Carte Postale, poema em prosa, publica-se em Julho de 1926 com a chancela das Éditions des Cahiers Libres. É a evocação de Lisboa em dois dias. Sobre a data da visita não há certezas; o texto, porém, revela uma primavera do Sul, da madrugada à tarde — quando «erguida pelo sol, uma lassidão [se escapa] de todas as casas, das docas e das ruas» — e à noite: «Mal fecho os olhos o vento suave, o calor claro, o cheiro das tílias ensinam-me que estou longe». Seria antes do 28 de Maio de 1926. Em ditadura militar não ouviria Soupault a confissão de um conspirador monárquico, ou o frequentador da cervejaria que «fala do Presidente da República sem respeito». Do mesmo modo não lhe seria fácil encontrar, numa «noite azul por causa do calor», um silêncio que se interrompe pelo «ruído dos aplausos ou a tempestade dos risos» num teatro. Uma parte do texto é retomada nos romances Le Cœur d'Or (Março de 1927) e Le Nègre (Setembro de 1927), cujo protagonista, Edgar Manning — o negro que em Barcelona assassinou a prostituta Europa — vem refugiar-se em Lisboa, na Rua Coelho da Rocha, onde Fernando Pessoa vivia. Oblíquas afinidades. Na Carte Postale, Soupault cruza caminhos de Álvaro de Campos e Bernardo Soares: a estação do Rossio e a praça (onde o monumento a D. Pedro IV é lembrado como «estátua equestre», imagem certamente sobreposta à da estátua de D. José no Terreiro do Paço), o mercado da Praça da Figueira, os eléctricos, as ruas da Baixa, os bairros à beira-rio, o porto com barcas à vela e de onde partem os vapores. No mesmo cenário «soa no acaso do rio um apito, só um. / Treme já todo o chão do meu psiquismo» (Álvaro de Campos, Ode Marítima) ou, dez anos depois, «Todas as sereias do porto uivam, chamam», «Estou à espera de todos os pensamentos que, não tarda, me vão abordar» (Soupault). As notas nocturnas da Carte Postale podem também evocar O Sentimento dum Ocidental de Cesário Verde: a deambulação pelas ruas, as mulheres de trabalho que surgem em grandes grupos ao crepúsculo, o anoitecer, o tanger dos sinos, as portas que rangem, as podridões, a ânsia de um cais para partir. Soupault dirigiu a Radio Tunis de 1937 a 1940, data em que foi preso pelos apoiantes do regime de Vichy. Evadiu-se para Argel. A partir de 1942 volta a viajar por todo o mundo.

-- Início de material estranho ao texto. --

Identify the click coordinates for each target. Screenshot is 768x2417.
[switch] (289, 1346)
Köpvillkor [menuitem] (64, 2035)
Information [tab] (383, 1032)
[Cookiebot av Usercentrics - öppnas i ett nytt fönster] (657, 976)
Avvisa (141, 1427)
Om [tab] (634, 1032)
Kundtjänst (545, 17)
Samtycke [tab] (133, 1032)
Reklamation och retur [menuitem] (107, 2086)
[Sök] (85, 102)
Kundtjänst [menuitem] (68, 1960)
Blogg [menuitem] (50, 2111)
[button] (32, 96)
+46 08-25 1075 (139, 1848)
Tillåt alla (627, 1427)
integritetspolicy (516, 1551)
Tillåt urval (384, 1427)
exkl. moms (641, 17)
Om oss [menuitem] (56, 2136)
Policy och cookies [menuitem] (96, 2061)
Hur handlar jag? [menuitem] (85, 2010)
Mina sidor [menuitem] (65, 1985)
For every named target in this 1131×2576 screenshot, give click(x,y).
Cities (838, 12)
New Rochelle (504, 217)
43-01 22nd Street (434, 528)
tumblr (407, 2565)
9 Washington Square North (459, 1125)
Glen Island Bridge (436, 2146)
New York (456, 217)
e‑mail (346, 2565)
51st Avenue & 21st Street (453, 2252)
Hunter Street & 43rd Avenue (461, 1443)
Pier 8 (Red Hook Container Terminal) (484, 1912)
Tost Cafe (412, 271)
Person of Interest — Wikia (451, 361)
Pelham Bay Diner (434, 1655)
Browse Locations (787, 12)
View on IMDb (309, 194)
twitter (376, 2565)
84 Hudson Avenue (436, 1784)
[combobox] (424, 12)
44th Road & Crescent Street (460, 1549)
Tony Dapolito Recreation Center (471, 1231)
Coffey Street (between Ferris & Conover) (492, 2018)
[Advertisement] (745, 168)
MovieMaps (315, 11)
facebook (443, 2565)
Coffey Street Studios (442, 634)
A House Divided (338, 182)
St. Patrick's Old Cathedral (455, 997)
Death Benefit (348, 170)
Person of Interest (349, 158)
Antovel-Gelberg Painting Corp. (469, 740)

Quando, em 1958, visita Portugal, é com o escritor Pedro de Moura e Sá que vem a conhecer mais profundamente «a alma e o espírito» de Lisboa, que «amava por instinto, quase como um cego». Regressa no ano seguinte e dá uma entrevista ao Jornal do Comércio (16-17/08/1959). Declara: «Como sei Latim, não me é difícil ler o Português. […] Conheço a literatura de Portugal desde o admirável épico quinhentista, Camões, até ao grande romancista Eça de Queirós e a Ferreira de Castro. E conheço também, como devoto praticante da poesia, os poetas modernos portugueses que muito me atraem pela sua excepcional inspiração e qualidade literária. Fernando Pessoa é já muito admirado em França.» E revela: «Certo escritor português disse-me um dia: "Desde as grandes Descobertas estamos desempregados historicamente".» Em 1914, Álvaro de Campos escrevia no Opiário: «Pertenço a um género de portugueses / Que depois de estar a Índia descoberta / Ficaram sem trabalho.» Esta é a primeira referência conhecida ao encontro, em meados da década de 1920, de Philippe Soupault com Fernando Pessoa. No ano de 1980 é publicado em Paris, pela Belfond, o livro Vingt Mille et Un Jours. Entretiens avec Serge Fauchereau. Aí, Soupault confirma ter conhecido Pessoa e fala dele como um ser torturado. O seu drama seria encontrar-se dividido entre a educação inglesa na África do Sul e o que veio encontrar quando chegou a Lisboa, com 17 anos. Pessoa ter-se-ia sentido «rejeitado por um mundo diferente, mas ao qual pertencia», quase exilado naquele que era o seu país, falando a sua língua. Porém Soupault, considerando-se «conformista», afirma que Pessoa foi, ainda assim, mais livre que ele: «Porque se revoltava.» E recorda o encontro com o poeta português: «Ah, Pessoa! Que homem torturado, que infeliz! No entanto, lembro-me de o ver rir uma vez. Foi quando brincou comigo por eu gostar muito de Porto branco. Como sabe, no estrangeiro toma-se Porto tinto, mas em Lisboa bebe-se Porto branco. Ora bem, estávamos nós num café da Praça San Pedro e eu disse: "Para mim, um Porto branco." Ele ficou radiante e disse-me: "Enfim, aqui está alguém que sabe apreciar um Porto!" Era gentil, mas muito infeliz. Era pobre e vestia-se modestamente. Como muitos portugueses, era noctívago.» Também no texto de 1926, Soupault se retrata sentado numa cervejaria a pedir «ingenuamente» um Porto. Na memória do escritor, os anos mudaram em «San Pedro», o Rossio lisboeta, a «Grande Praça de D. Pedro» da Carte Postale.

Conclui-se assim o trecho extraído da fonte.